(Beginning of Selected text)
August 18 DCSMV Meeting: Ben Romo of FIRST 5 Speaks with Democrats

Connie Ford Second Vice-President
Ben Romo, Executive Director of First 5 Santa Barbara County, was our guest speaker at the General Meeting, Thursday, August 18.
   
Ben was born and raised in Santa Barbara. He attended Starr King Parent-Child Workshop, a high-quality preschool center to which he credits all of his success in life. He graduated from Lewis & Clark College in 1996.    Ben began his career in politics working in the legislative and campaign offices of Congress members Walter and Lois Capps.

In 2001 Ben launched a political, government, and public relations consulting firm serving electoral, nonprofit, and corporate clients. He left politics in 2005 to serve as the Director of Community Education for the County Education Office where he oversaw programs such as Partners in Education, Transitional Youth Services for Homeless and Foster Youth, and the AmeriCorps Literacy Tutoring Program. In 2012, he became the Executive Director of First 5 Santa Barbara County, an independent agency which oversees the expenditure of Proposition 10 tobacco sales taxes to help children age 0-5 to be healthy, safe, and ready for kindergarten.

Ben has an eight-year-old daughter named Ruby who he raises with her mother, Geordie.
(End of Selected text)
### Tasks
(a) Answer these questions from the text about Ben Romo:
(i) Which college did Ben Romo graduate from, and in what year?
(ii) In what year did he leave politics?
(iii) What is his daughter's name?
(b) Return the passage of the text about Ben Romo starting with "August 18 DCSMV" and going on through "and Lois Capps.", copied word for word.
Rely only on the text about Ben Romo for these answers.
(Beginning of Information supplied)
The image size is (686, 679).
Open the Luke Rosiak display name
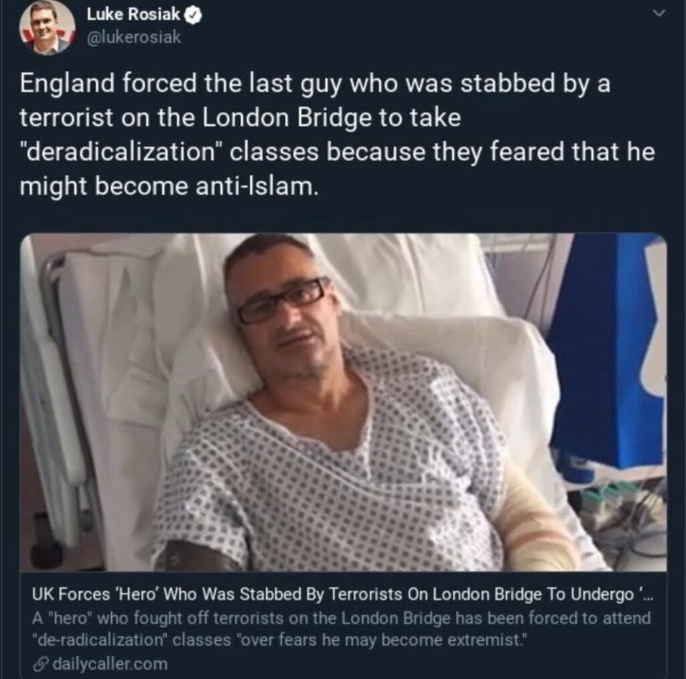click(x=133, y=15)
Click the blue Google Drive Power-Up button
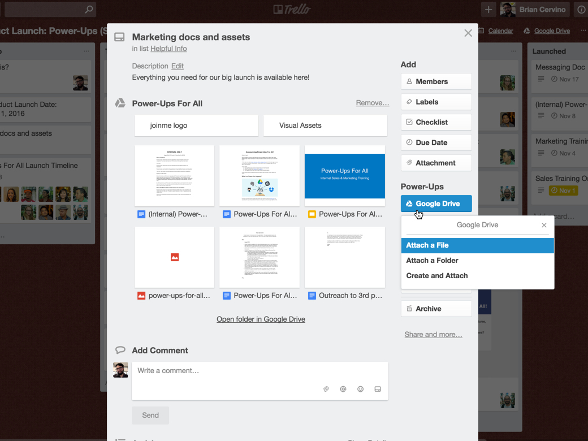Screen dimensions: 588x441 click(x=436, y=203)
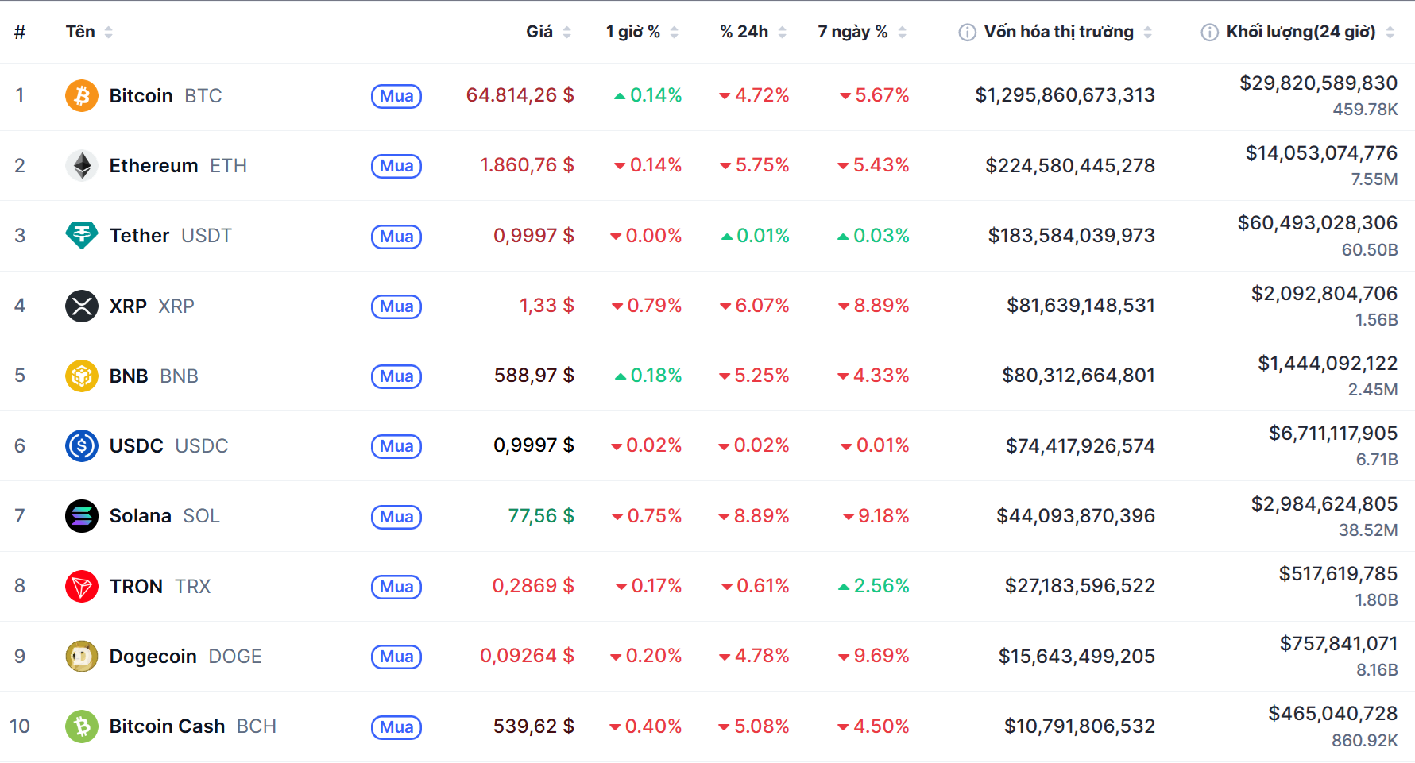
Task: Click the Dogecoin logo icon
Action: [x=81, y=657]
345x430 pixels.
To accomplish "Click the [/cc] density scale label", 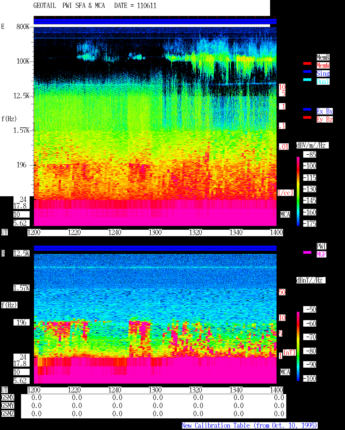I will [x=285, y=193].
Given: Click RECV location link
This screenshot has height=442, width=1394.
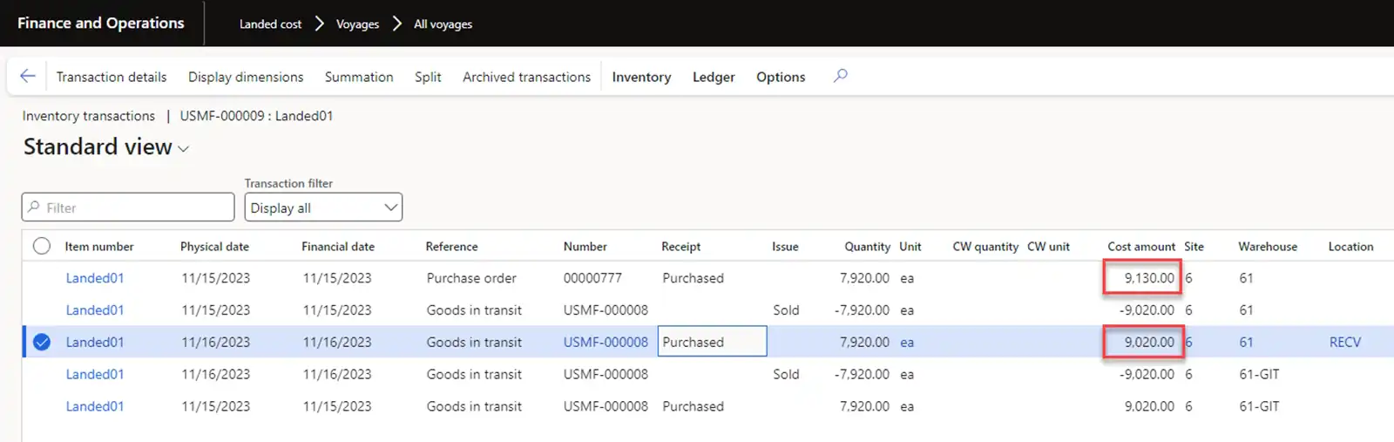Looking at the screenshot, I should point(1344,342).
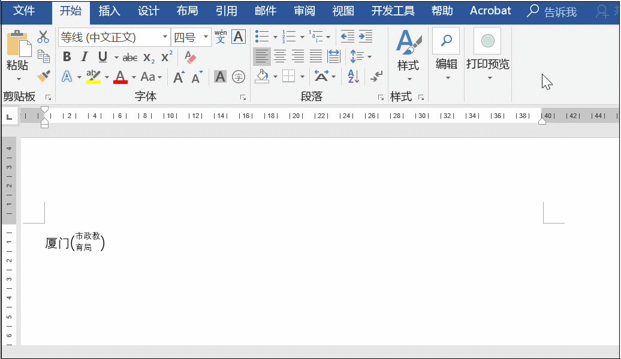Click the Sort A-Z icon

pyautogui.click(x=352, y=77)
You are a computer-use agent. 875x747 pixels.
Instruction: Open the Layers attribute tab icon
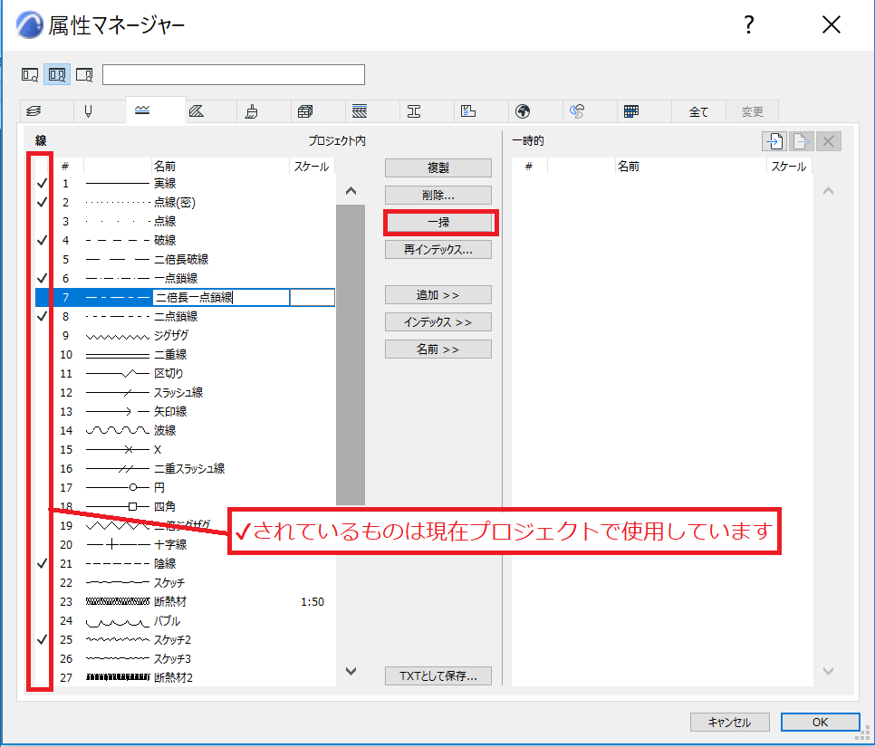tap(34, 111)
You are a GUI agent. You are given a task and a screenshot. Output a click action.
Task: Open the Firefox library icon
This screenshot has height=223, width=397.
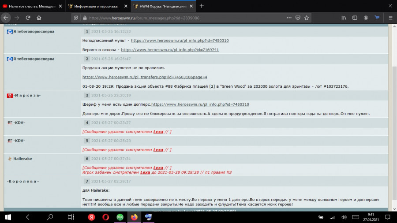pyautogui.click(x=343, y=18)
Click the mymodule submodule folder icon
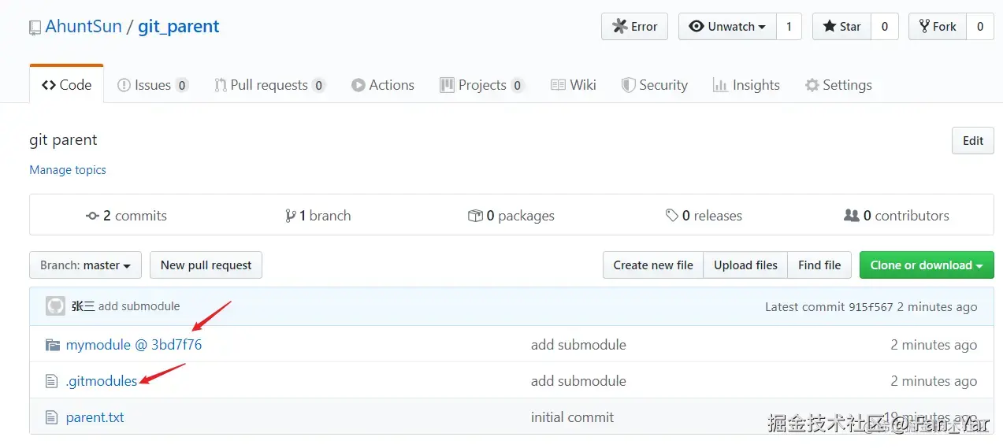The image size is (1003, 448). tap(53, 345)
(End of Information supplied)
(Beginning of Information supplied)
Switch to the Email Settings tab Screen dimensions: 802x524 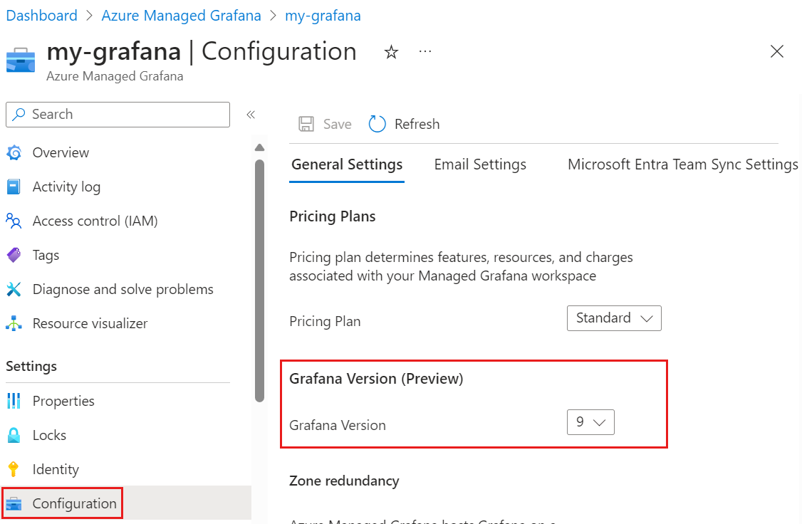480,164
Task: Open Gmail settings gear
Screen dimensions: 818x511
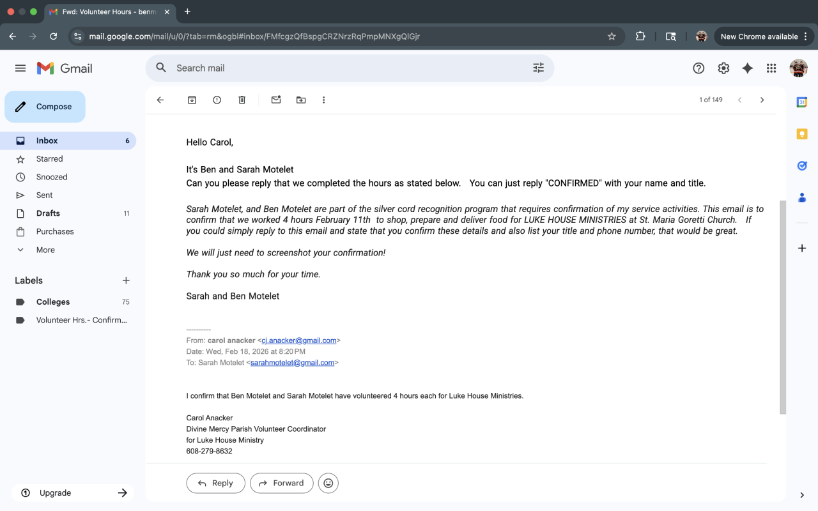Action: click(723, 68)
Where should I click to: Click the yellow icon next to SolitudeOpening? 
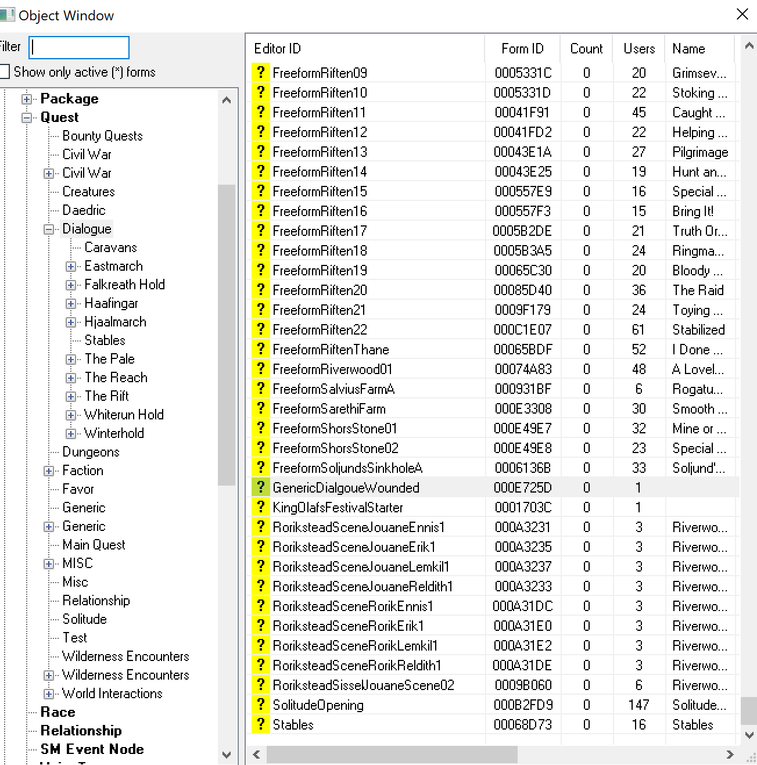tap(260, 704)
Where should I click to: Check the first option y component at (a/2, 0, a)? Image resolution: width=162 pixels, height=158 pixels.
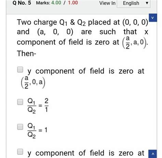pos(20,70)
(End of Information supplied)
### Results of the exercise
(a)
(i) Lewis & Clark College, in 1996
(ii) 2005
(iii) Ruby

(b)
August 18 DCSMV Meeting: Ben Romo of FIRST 5 Speaks with Democrats

Connie Ford Second Vice-President
Ben Romo, Executive Director of First 5 Santa Barbara County, was our guest speaker at the General Meeting, Thursday, August 18.
   
Ben was born and raised in Santa Barbara. He attended Starr King Parent-Child Workshop, a high-quality preschool center to which he credits all of his success in life. He graduated from Lewis & Clark College in 1996.    Ben began his career in politics working in the legislative and campaign offices of Congress members Walter and Lois Capps.